Stored records:
◇ ◇ ◇ ◇

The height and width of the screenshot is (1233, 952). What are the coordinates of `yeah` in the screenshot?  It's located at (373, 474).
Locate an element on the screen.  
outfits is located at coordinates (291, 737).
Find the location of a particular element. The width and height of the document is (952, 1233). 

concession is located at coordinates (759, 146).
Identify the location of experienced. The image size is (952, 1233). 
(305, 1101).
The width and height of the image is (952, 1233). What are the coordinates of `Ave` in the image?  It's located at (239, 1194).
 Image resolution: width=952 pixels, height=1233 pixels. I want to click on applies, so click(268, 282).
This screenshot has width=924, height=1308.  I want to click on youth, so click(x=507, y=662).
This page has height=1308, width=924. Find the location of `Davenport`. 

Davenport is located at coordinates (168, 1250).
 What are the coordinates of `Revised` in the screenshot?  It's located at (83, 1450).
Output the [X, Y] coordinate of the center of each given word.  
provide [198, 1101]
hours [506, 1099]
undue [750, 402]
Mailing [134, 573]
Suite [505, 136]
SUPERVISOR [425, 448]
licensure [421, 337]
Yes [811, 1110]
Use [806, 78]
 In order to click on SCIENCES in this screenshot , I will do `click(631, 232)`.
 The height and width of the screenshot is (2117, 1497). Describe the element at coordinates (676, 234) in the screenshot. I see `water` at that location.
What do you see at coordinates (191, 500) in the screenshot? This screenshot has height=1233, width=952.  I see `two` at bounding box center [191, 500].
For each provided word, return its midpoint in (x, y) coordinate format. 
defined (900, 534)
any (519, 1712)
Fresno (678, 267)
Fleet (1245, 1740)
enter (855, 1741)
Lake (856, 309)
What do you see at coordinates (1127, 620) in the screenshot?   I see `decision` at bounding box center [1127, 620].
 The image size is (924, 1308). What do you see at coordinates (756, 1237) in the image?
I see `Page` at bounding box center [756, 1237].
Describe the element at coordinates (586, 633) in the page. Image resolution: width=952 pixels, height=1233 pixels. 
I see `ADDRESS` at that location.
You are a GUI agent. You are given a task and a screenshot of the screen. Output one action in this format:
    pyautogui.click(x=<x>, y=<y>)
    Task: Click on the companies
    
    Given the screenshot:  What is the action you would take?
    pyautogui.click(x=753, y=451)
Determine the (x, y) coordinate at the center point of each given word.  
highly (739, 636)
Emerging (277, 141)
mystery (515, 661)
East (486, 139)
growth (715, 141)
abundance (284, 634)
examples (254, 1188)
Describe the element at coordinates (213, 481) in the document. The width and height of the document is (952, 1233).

◇ ◇ ◇ ◇

Output the lines of the data above as a JSON list of strings with one string per line, covering everything from the start of the data down through the line containing "What do you see at coordinates (191, 500)". Leave out blank lines.

◆ Output below
[
  "The height and width of the screenshot is (1233, 952). What are the coordinates of `yeah` in the screenshot?  It's located at (373, 474).",
  "Locate an element on the screen.  ",
  "outfits is located at coordinates (291, 737).",
  "Find the location of a particular element. The width and height of the document is (952, 1233). ",
  "concession is located at coordinates (759, 146).",
  "Identify the location of experienced. The image size is (952, 1233). ",
  "(305, 1101).",
  "The width and height of the image is (952, 1233). What are the coordinates of `Ave` in the image?  It's located at (239, 1194).",
  " Image resolution: width=952 pixels, height=1233 pixels. I want to click on applies, so click(268, 282).",
  "This screenshot has width=924, height=1308.  I want to click on youth, so click(x=507, y=662).",
  "This page has height=1308, width=924. Find the location of `Davenport`. ",
  "Davenport is located at coordinates (168, 1250).",
  " What are the coordinates of `Revised` in the screenshot?  It's located at (83, 1450).",
  "Output the [X, Y] coordinate of the center of each given word.  ",
  "provide [198, 1101]",
  "hours [506, 1099]",
  "undue [750, 402]",
  "Mailing [134, 573]",
  "Suite [505, 136]",
  "SUPERVISOR [425, 448]",
  "licensure [421, 337]",
  "Yes [811, 1110]",
  "Use [806, 78]",
  " In order to click on SCIENCES in this screenshot , I will do `click(631, 232)`.",
  " The height and width of the screenshot is (2117, 1497). Describe the element at coordinates (676, 234) in the screenshot. I see `water` at that location.",
  "What do you see at coordinates (191, 500) in the screenshot? This screenshot has height=1233, width=952.  I see `two` at bounding box center [191, 500]."
]